▶ Task prompt
From the data, copy out every line in which the word "моду" appears.

[Given records Boundary: Start]

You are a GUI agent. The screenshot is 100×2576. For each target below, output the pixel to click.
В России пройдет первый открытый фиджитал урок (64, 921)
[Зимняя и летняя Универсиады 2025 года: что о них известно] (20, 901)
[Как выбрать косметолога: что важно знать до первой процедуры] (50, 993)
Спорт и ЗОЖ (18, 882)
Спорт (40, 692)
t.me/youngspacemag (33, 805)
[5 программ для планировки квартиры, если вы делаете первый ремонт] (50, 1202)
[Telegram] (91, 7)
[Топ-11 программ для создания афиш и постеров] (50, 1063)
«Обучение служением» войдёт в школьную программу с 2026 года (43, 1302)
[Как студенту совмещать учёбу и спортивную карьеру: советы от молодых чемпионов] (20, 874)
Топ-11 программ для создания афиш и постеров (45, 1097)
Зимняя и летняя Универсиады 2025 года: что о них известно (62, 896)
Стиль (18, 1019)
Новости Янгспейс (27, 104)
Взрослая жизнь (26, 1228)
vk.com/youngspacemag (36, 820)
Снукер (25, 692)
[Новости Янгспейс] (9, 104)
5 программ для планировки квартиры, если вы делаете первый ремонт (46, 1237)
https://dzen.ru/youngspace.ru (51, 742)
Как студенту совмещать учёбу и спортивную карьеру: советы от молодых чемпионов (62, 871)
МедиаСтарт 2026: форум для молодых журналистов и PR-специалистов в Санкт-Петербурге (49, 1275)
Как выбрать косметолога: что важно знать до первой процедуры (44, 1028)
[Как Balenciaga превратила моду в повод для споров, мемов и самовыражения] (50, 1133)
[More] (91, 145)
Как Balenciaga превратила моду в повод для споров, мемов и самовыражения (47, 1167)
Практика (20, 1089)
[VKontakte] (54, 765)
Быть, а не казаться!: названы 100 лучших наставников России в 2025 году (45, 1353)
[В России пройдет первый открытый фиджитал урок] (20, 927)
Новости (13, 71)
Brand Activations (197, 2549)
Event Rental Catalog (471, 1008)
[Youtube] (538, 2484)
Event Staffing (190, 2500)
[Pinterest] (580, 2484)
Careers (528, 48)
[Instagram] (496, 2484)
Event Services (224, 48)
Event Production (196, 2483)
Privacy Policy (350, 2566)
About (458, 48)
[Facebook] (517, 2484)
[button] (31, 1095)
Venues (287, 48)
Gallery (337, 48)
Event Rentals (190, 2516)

[Given records Boundary: End]

▶ Answer section
[Как Balenciaga превратила моду в повод для споров, мемов и самовыражения] (50, 1133)
Как Balenciaga превратила моду в повод для споров, мемов и самовыражения (47, 1167)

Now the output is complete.